Whilst that debut was an assault of raw, scrappy noise rock, Black Kite Broadcasts is a more melodically-inclined record. It still keeps up the aggressive, abrasive aspects of noise rock (as it should!), but as befits songs supposedly being played on the radio, most of them are catchy and with a real feel for hooks. There’s also a sense of humour at play, evidenced by the song and band titles – Territorial Pissants is a particular favourite name, as is the title of the haunting, damaged ‘Exquisitely Dressed, and Caked in Blood’.
Not every song can be described as even remotely accessible though, and there’s plenty of moments that can seem like they’re pushing against the listener, challenging you to dig deeper as they won’t give up their secrets easily. ‘Toxic Waste Buzzkill’ is a raw, feedback-drenched piece of arty noise rock that still manages to keep a sense of energy, somewhere between The Stooges and Sonic Youth at their most convention-defying. ‘The Sublime Pungence of Drumpf’ is like early 80’s hardcore played through broken amps and a collapsing drum kit – it’s noisy, crude, and kind of brilliant.

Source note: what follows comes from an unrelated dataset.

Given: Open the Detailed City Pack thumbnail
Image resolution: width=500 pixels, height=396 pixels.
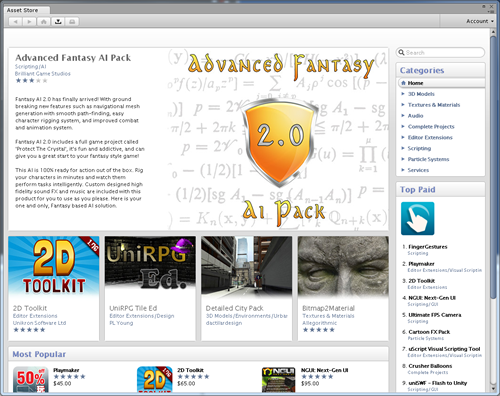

As this might imply, Black Kite Broadcasts is a very varied listen, and though the constant changes in style are rarely drastic, within the genre of noise rock they can often push the genre to its limits. That Qoheleth are big fans of noise rock is evident, but the album is at its best when it is at its most free-roaming, as on ‘Hooray! They’re Dead’, a song that feels subdued compared with the rest of the album, and features relatively soft singing to great effect. The inclusion of the radio announcements between songs also helps the album hang together – as well as providing an overall sense of narrative, and some excellent world-building that would be the envy of many an author, they add a consistency of mood and tone. The ten minutes of noise and snatches of music behind the drones and static that sees the album out might prove too much for some, but as a piece of art, it’s hard to fault.
And, really, that’s the proper way to consider Black Kite Broadcasts – as a piece of art. This extends not just to the physical presentation of the album, but the media it is delivered by. I’ve never before seen a band take an old radio, and load it up with a copy of an album, but that’s what Qoheleth have done. It’s a unique delivery that is completely in line with the world that Black Kite Broadcasts is building, and I’m hugely impressed by the band for achieving something so creative, both in terms of the actual music and the way it is presented.
Black Kite Broadcasts is available digitally, on cassette, and on custom-made radio via Bandcamp.